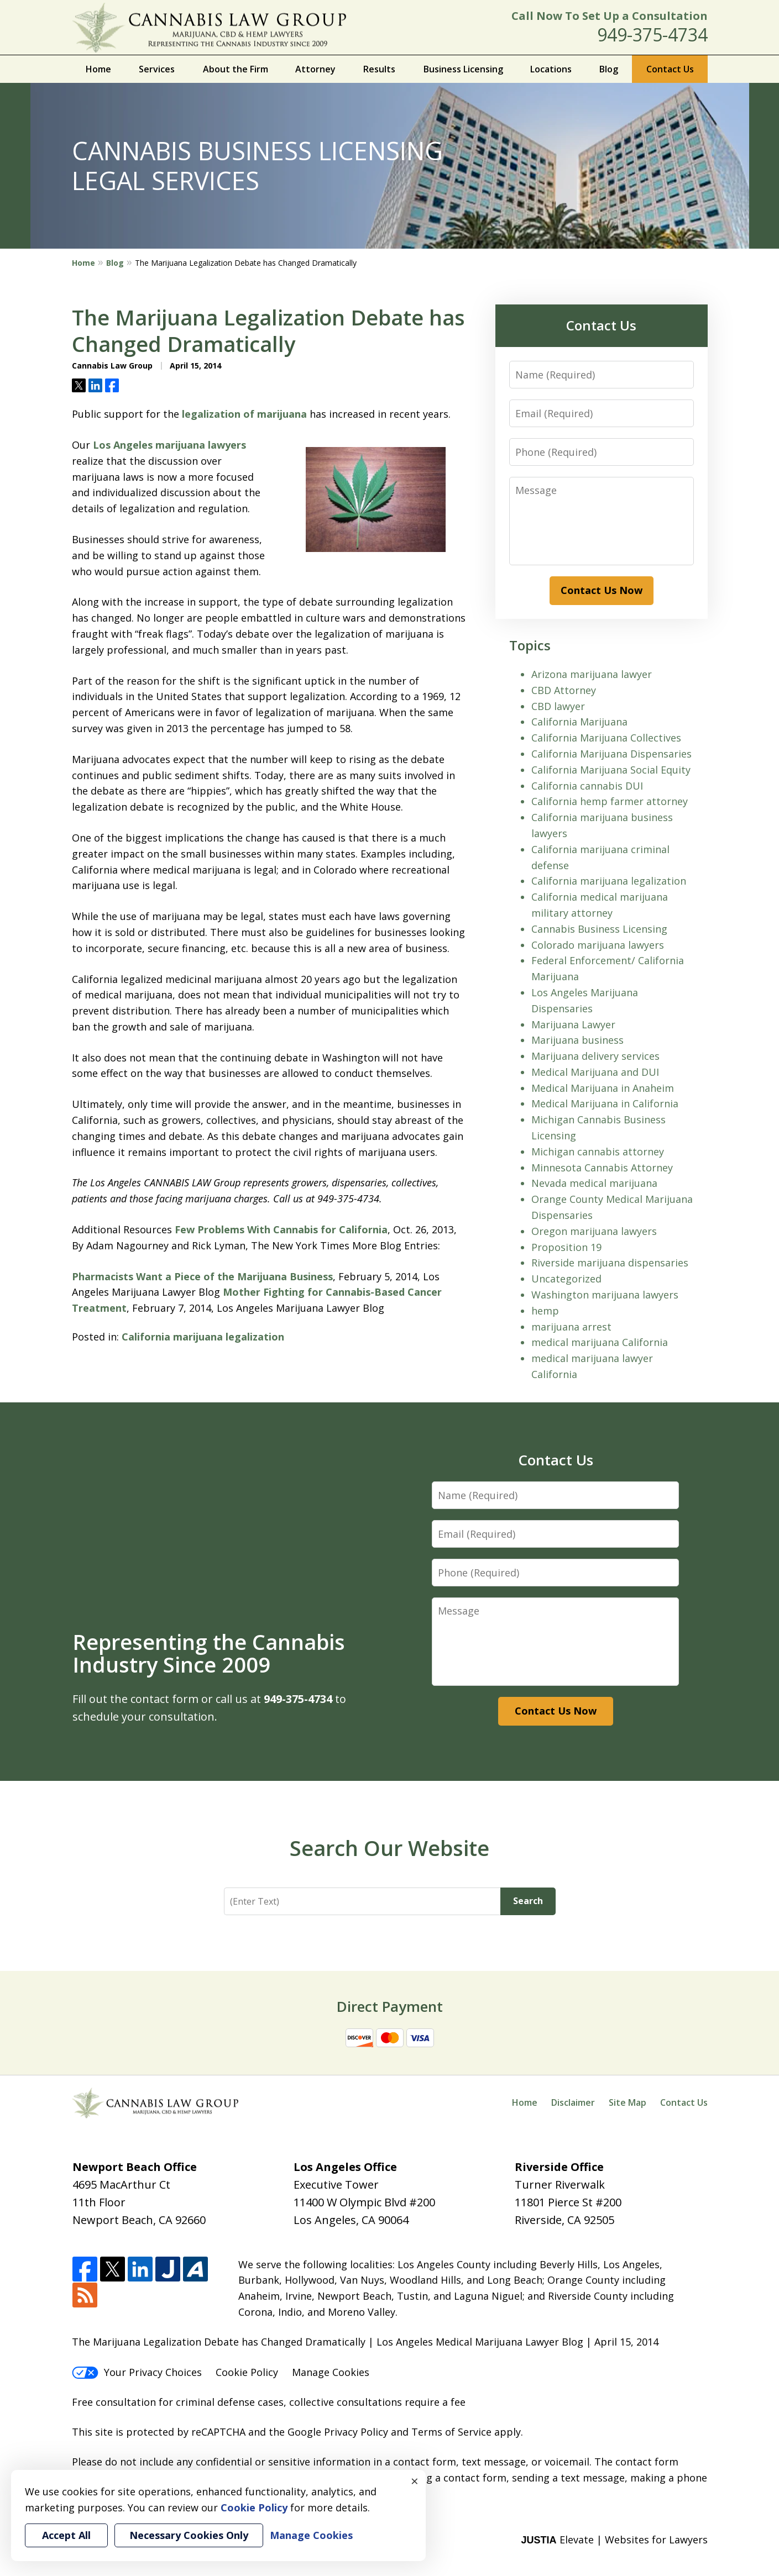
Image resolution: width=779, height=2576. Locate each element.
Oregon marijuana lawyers (594, 1231)
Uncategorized (566, 1278)
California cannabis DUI (587, 785)
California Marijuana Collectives (606, 737)
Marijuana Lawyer (573, 1024)
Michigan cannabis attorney (597, 1151)
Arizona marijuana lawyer (591, 674)
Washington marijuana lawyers (604, 1294)
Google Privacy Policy (337, 2431)
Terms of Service (451, 2431)
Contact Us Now (601, 590)
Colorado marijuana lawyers (597, 944)
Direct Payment (390, 2006)
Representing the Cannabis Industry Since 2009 (208, 1653)
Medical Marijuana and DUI (595, 1072)
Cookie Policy (247, 2372)
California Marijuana (579, 721)
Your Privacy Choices (137, 2372)
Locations (551, 69)
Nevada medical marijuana (594, 1183)
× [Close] (415, 2481)
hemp (545, 1310)
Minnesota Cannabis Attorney (602, 1167)
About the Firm (235, 69)
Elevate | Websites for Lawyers (614, 2539)
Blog (608, 69)
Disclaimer (573, 2102)
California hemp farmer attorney (609, 801)
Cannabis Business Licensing (599, 928)
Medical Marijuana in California (604, 1103)
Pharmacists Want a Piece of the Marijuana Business (202, 1276)
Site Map (627, 2102)
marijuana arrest (571, 1326)
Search (528, 1901)
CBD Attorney (563, 690)
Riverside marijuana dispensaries (609, 1262)
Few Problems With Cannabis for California (281, 1229)
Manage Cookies (330, 2372)
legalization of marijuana (244, 413)
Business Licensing (463, 69)
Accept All (66, 2535)
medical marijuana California (599, 1342)
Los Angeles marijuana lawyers (169, 444)
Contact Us (670, 69)
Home (98, 69)
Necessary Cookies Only (188, 2535)
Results (379, 69)
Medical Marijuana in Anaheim (602, 1088)
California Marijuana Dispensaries (611, 753)
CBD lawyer (558, 706)
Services (157, 69)
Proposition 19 (566, 1247)
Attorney (315, 69)
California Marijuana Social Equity (611, 769)
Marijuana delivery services (595, 1056)
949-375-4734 (652, 34)
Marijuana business (577, 1040)
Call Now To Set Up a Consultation (609, 15)
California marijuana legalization (203, 1336)
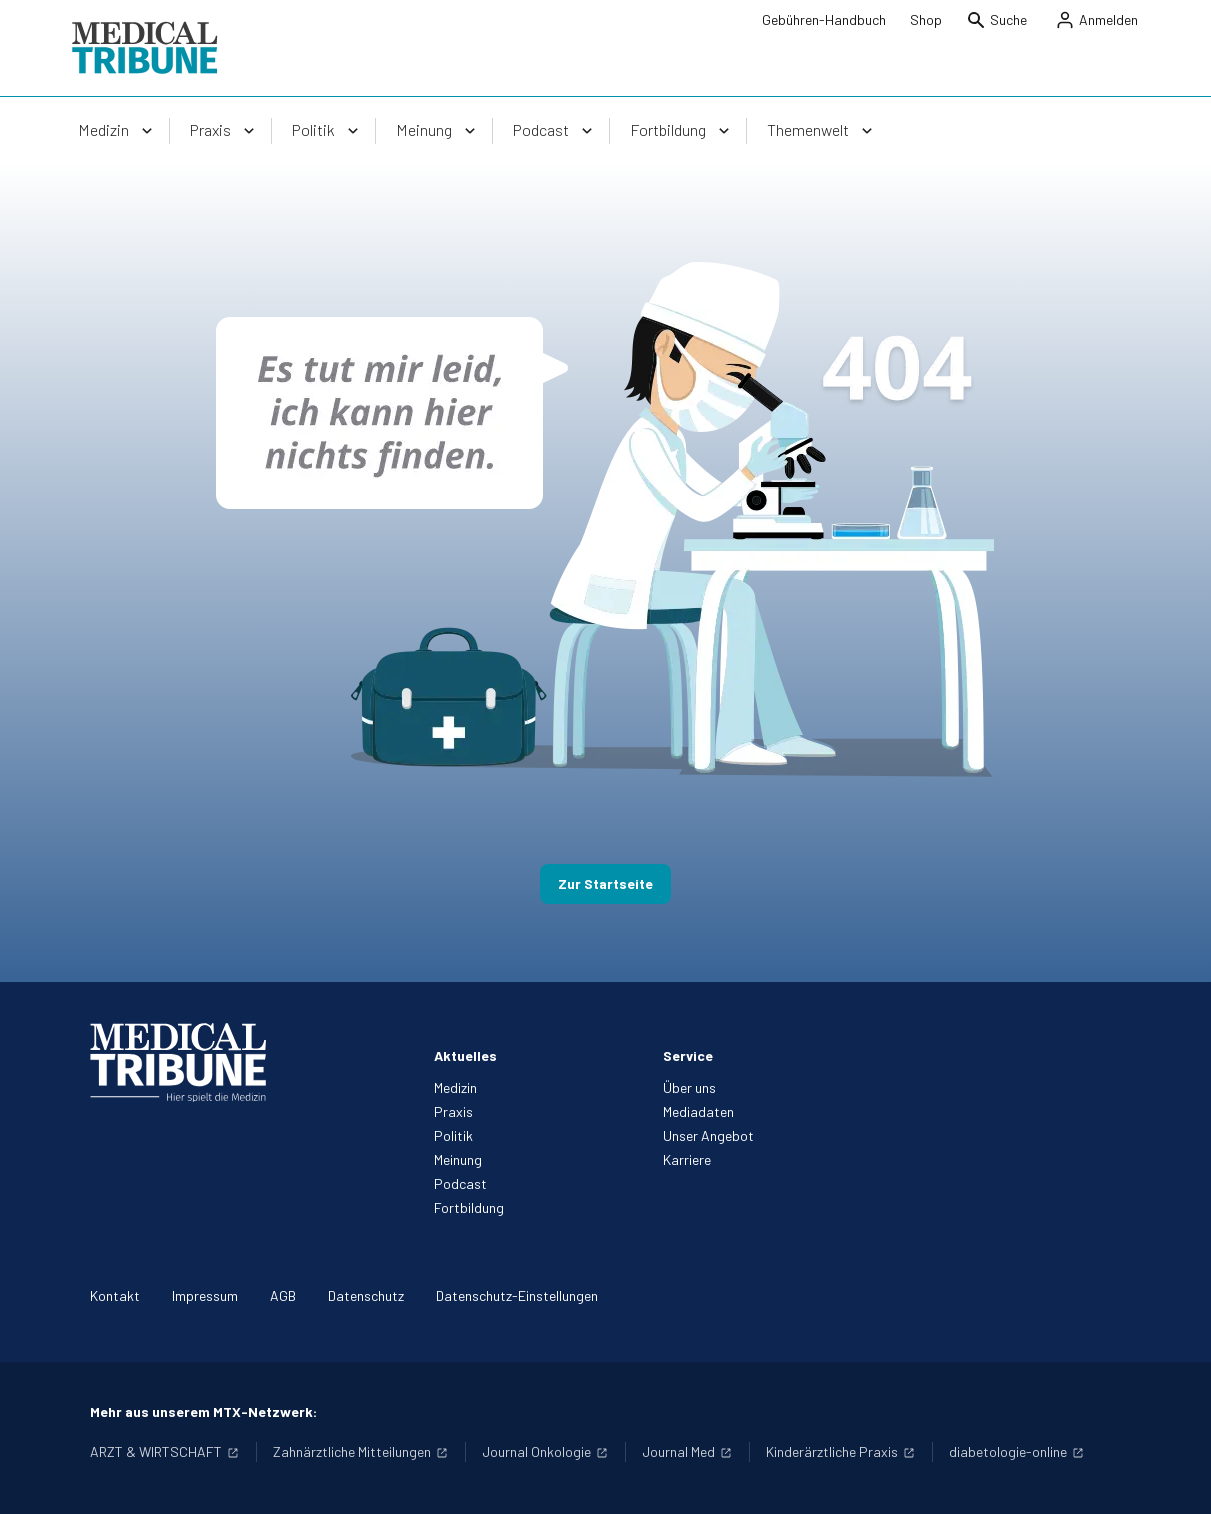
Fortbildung (469, 1207)
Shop (926, 19)
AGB (283, 1295)
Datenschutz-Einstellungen (517, 1295)
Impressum (205, 1295)
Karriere (687, 1159)
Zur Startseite (605, 883)
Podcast (460, 1183)
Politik (453, 1135)
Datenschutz (366, 1295)
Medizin (455, 1087)
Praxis (453, 1111)
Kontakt (115, 1295)
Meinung (458, 1159)
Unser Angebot (708, 1135)
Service (688, 1055)
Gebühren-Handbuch (824, 19)
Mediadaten (698, 1111)
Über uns (689, 1087)
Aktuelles (465, 1055)
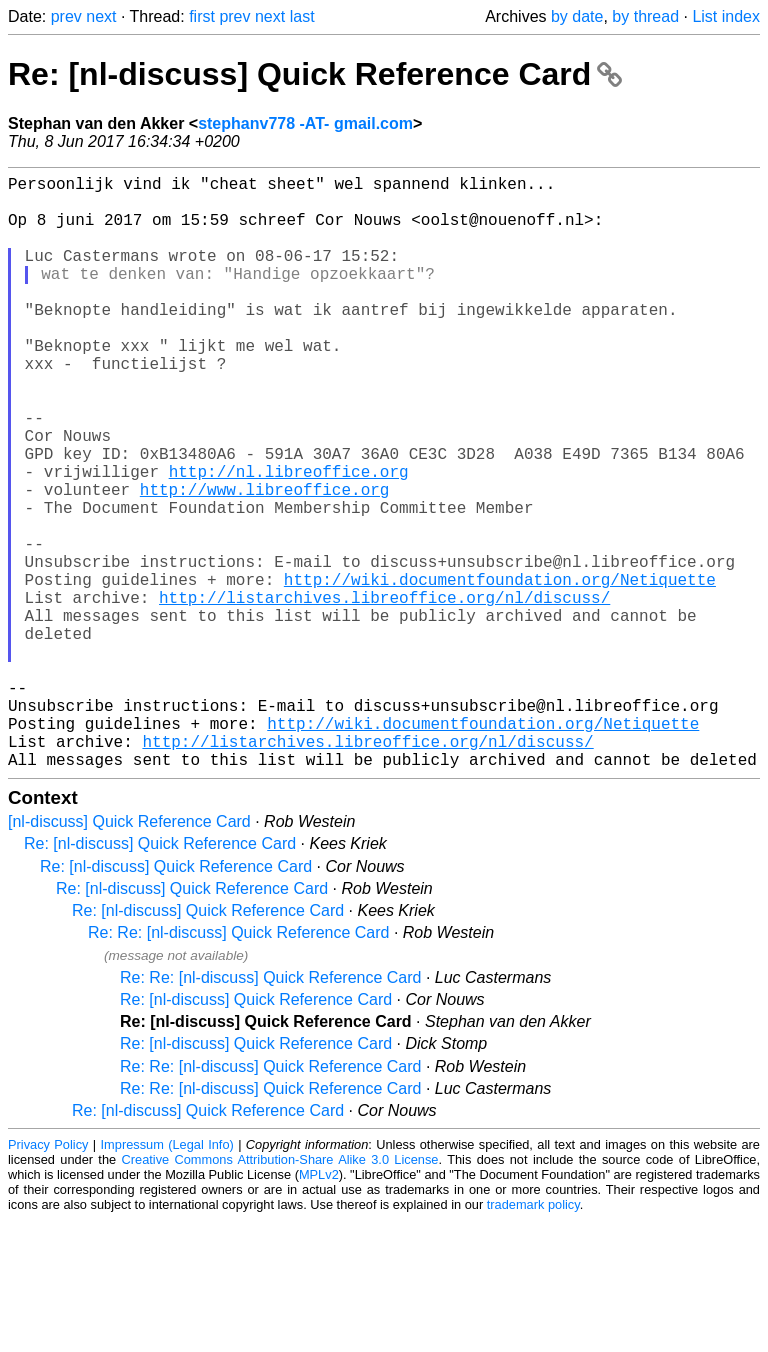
•••••
**WRITTEN REQUEST**
Please give every line from the start of the data through the line containing "Your Privacy Choices (137, 2372)" as a JSON list of strings, one per line, omitting blank lines and leaving the pictures out.

**SOLUTION FOR THIS EXERCISE**
[
  "Image resolution: width=779, height=2576. Locate each element.",
  "Oregon marijuana lawyers (594, 1231)",
  "Uncategorized (566, 1278)",
  "California cannabis DUI (587, 785)",
  "California Marijuana Collectives (606, 737)",
  "Marijuana Lawyer (573, 1024)",
  "Michigan cannabis attorney (597, 1151)",
  "Arizona marijuana lawyer (591, 674)",
  "Washington marijuana lawyers (604, 1294)",
  "Google Privacy Policy (337, 2431)",
  "Terms of Service (451, 2431)",
  "Contact Us Now (601, 590)",
  "Colorado marijuana lawyers (597, 944)",
  "Direct Payment (390, 2006)",
  "Representing the Cannabis Industry Since 2009 (208, 1653)",
  "Medical Marijuana and DUI (595, 1072)",
  "Cookie Policy (247, 2372)",
  "California Marijuana (579, 721)",
  "Your Privacy Choices (137, 2372)"
]